DeRouchey says to watch for signs of illness and consult your veterinarian.

Youth and others involved with showing animals at local markets should practice basic biosecurity practices to prevent the spread of disease between animals. (Courtesy photo)

MANHATTAN, Kan. – A Kansas State University animal science expert is urging youth and others who show animals at local fairs to take the time to make sure the animals are safe – both at the fair and during transport.

Joel DeRouchey said youth and others involved in animal shows should practice basic biosecurity practices to prevent the spread of disease between animals, as well as to stop disease once it occurs.
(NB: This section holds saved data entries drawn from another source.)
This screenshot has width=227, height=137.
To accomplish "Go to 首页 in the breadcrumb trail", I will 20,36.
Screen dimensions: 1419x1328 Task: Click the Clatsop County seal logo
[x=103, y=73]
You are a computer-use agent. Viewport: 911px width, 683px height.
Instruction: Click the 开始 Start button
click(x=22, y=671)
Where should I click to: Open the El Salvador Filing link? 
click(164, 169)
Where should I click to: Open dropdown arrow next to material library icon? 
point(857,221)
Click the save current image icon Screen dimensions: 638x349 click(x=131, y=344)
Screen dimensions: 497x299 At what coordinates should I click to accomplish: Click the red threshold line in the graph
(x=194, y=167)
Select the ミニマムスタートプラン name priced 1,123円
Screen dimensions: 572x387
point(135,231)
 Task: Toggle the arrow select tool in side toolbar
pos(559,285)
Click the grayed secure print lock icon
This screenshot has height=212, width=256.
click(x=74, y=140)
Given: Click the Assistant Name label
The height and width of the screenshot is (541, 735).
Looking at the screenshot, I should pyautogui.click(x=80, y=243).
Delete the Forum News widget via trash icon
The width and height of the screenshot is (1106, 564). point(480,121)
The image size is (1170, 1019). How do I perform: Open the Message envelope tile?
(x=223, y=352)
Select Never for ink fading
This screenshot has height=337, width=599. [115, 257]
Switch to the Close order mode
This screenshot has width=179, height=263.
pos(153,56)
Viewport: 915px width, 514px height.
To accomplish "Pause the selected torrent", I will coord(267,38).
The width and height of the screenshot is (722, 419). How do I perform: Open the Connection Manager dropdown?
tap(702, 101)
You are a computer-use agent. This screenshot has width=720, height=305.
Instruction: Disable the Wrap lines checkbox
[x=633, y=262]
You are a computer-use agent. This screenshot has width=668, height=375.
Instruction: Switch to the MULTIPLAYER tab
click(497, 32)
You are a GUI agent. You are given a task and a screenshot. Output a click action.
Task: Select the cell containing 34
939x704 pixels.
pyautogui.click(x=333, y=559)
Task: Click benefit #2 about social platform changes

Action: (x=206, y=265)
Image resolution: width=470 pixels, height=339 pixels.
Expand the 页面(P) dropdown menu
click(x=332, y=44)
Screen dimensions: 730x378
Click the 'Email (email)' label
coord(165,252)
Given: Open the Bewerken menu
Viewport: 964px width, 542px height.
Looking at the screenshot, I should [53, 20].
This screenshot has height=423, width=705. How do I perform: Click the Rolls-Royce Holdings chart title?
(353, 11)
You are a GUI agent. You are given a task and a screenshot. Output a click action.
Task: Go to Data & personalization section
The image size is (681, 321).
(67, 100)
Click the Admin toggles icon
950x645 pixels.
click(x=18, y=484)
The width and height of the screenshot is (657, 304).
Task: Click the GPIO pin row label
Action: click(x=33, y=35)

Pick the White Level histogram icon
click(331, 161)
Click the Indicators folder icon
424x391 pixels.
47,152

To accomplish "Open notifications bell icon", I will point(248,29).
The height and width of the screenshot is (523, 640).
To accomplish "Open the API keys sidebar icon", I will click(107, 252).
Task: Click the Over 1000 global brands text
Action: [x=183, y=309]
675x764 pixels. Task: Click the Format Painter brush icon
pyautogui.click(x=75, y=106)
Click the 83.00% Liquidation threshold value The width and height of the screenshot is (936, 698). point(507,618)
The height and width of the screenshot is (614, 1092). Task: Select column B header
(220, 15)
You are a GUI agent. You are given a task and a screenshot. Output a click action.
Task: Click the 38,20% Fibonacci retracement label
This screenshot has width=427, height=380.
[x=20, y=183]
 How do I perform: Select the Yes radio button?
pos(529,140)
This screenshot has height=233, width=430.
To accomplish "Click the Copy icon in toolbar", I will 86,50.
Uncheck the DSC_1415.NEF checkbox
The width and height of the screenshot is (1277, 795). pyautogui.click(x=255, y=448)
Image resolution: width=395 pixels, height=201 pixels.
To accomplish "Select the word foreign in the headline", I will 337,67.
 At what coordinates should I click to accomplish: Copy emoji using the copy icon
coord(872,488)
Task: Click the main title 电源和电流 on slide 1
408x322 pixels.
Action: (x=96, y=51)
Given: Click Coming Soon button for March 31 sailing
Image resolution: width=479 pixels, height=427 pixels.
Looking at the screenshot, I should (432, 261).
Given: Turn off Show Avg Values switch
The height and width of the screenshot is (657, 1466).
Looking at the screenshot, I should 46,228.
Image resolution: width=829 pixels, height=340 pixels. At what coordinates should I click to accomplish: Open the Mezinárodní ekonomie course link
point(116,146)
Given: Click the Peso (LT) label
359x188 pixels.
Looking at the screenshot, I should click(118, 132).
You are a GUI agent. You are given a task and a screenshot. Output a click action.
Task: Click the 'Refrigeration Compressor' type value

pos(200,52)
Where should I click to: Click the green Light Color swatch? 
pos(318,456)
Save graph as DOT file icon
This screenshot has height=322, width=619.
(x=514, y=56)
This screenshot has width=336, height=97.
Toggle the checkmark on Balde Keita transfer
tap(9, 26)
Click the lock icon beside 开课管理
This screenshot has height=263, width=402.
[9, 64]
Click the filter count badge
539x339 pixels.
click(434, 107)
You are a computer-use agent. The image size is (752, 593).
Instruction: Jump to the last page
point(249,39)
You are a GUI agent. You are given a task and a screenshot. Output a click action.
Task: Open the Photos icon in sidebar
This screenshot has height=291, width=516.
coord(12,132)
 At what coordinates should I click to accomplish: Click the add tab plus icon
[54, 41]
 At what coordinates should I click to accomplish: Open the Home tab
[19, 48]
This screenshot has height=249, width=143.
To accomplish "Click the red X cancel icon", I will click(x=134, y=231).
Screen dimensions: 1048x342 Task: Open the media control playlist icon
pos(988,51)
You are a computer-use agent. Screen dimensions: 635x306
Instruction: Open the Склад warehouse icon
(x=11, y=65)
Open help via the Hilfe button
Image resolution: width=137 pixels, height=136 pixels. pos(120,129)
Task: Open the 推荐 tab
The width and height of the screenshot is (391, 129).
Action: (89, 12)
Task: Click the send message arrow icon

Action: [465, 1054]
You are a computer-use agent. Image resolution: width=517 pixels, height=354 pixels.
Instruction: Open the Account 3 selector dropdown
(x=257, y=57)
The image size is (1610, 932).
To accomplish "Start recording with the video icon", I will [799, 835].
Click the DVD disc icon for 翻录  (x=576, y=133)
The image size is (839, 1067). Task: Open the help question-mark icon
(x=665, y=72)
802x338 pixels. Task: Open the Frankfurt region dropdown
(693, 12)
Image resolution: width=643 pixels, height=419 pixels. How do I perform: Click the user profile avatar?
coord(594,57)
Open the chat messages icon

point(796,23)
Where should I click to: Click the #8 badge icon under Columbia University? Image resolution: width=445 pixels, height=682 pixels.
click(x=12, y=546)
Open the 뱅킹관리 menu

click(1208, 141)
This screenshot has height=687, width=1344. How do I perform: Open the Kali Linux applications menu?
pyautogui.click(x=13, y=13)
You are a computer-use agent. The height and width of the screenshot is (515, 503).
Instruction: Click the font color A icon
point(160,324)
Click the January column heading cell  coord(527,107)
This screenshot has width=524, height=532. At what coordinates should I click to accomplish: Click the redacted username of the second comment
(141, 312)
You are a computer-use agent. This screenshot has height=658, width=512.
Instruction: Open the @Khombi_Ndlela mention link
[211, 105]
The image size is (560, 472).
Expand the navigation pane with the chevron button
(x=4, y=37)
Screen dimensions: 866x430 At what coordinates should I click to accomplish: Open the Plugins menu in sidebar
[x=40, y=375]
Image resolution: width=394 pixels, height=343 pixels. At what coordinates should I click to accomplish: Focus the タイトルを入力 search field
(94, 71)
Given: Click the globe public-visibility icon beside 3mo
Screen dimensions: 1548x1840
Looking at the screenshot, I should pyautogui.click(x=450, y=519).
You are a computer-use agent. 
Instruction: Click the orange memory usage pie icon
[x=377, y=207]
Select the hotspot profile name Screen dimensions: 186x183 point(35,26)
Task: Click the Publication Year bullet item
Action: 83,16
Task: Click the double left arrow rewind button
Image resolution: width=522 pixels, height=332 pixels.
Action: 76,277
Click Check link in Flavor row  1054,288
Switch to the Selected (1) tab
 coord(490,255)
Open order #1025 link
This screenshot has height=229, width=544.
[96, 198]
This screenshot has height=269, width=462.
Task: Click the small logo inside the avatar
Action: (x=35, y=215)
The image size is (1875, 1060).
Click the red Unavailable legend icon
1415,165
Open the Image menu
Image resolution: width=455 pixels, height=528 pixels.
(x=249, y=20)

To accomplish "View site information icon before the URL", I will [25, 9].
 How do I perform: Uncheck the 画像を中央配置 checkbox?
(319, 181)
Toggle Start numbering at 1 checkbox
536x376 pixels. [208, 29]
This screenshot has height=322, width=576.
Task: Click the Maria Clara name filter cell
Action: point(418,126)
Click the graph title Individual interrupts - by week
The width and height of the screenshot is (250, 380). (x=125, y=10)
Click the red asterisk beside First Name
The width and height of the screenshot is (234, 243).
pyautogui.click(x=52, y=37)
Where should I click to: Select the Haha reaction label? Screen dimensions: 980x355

Pigs can spread disease quickly among themselves, DeRouchey said, and he advises pig showmen to look for symptoms before, during and after the market season.

“If your pig begins to cough, has loose stools or is not eating, it is important to consult with your veterinarian to establish a treatment plan that will help treat the disease and prevent it from spreading,” he said.

DeRouchey said maintaining biosecurity at fairs can be difficult when many exhibitors are gathering pigs. He said it’s common practice to use something solid — such as a wooden or plastic board inside the pens — to prevent pigs from touching nose to nose, which is one way diseases spread.

According to Derouchey, “if you’re bringing your livestock back from the fair, you need to have a plan in place that you discuss with your veterinarian.”

“Isolation is the primary way to prevent disease transmission to (non-market) animals in your home,” he said. “If you don’t have a separate place to isolate your (market) pigs, separate the market pigs in a separate part of the barn from the other pigs.”

Another way to prevent the spread of the disease is to clean and disinfect equipment that has been taken to markets or used frequently on the farm. DeRouchey said the disease can also be carried on clothes and shoes, so a thorough cleaning and changing of clothing can prevent the disease.

“If you have a sick animal, it’s important not to infect other pigs,” said DeRouchey, who encourages youngsters to become certified in a program known as YQCA, or Youth Quality Animal Care.